The American Bar Association is closer to deciding whether it will continue to require that accredited law schools offer tenure-like conditions for full-time teaching faculty, and there isn't as much support now as there has been in the past for ending the requirement.
Internal and external debate on the matter goes back at least a decade, with those in favor of continued tenure for law professors saying it anchors academic freedom and prevents the hollowing out of the professoriate though the widespread hiring of contingent faculty. Those opposed argue tenure can create a lazy professoriate and that personnel decisions should be left to institutions.
An ABA standards review committee formally began to review accreditation standards related to “security of position” for law faculty, among other standards, several years ago. (ABA defines security of position as an arrangement “reasonably similar to tenure [and which] includes a separate tenure track or a program of renewable long-term contracts.”)

**Listed entries:**
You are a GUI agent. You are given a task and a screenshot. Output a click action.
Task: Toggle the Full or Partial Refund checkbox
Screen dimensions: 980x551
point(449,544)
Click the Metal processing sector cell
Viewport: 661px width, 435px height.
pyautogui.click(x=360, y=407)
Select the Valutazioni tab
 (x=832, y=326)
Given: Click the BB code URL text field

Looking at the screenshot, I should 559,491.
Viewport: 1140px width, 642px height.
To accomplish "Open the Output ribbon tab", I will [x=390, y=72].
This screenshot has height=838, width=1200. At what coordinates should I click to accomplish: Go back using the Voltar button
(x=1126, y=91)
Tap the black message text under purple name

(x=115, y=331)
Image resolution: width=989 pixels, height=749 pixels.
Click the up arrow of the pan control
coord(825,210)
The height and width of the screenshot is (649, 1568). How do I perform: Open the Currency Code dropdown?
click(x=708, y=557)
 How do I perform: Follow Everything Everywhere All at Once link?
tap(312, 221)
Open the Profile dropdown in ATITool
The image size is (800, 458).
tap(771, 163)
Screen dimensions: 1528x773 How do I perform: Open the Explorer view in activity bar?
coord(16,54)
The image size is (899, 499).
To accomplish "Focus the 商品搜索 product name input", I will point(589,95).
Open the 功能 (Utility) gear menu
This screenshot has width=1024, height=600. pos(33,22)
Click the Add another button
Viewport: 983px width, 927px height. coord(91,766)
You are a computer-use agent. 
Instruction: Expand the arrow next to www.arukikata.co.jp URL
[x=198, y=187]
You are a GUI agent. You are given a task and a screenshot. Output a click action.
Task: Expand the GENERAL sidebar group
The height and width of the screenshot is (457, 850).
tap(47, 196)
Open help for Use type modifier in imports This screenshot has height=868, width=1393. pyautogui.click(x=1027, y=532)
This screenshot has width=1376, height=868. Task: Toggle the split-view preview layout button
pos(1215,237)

**Description of the task:**
Answer these questions from the text about law school tenure:
(a) How far back does the debate over tenure for law professors go?
(b) What two arguments do opponents of the tenure requirement make?
(c) How does the ABA define "security of position"?
The entries are separate material and have no connection to the text about law school tenure.

**Task result:**
(a) At least a decade.
(b) They argue that tenure can create a lazy professoriate and that personnel decisions should be left to institutions.
(c) As an arrangement "reasonably similar to tenure" that includes a separate tenure track or a program of renewable long-term contracts.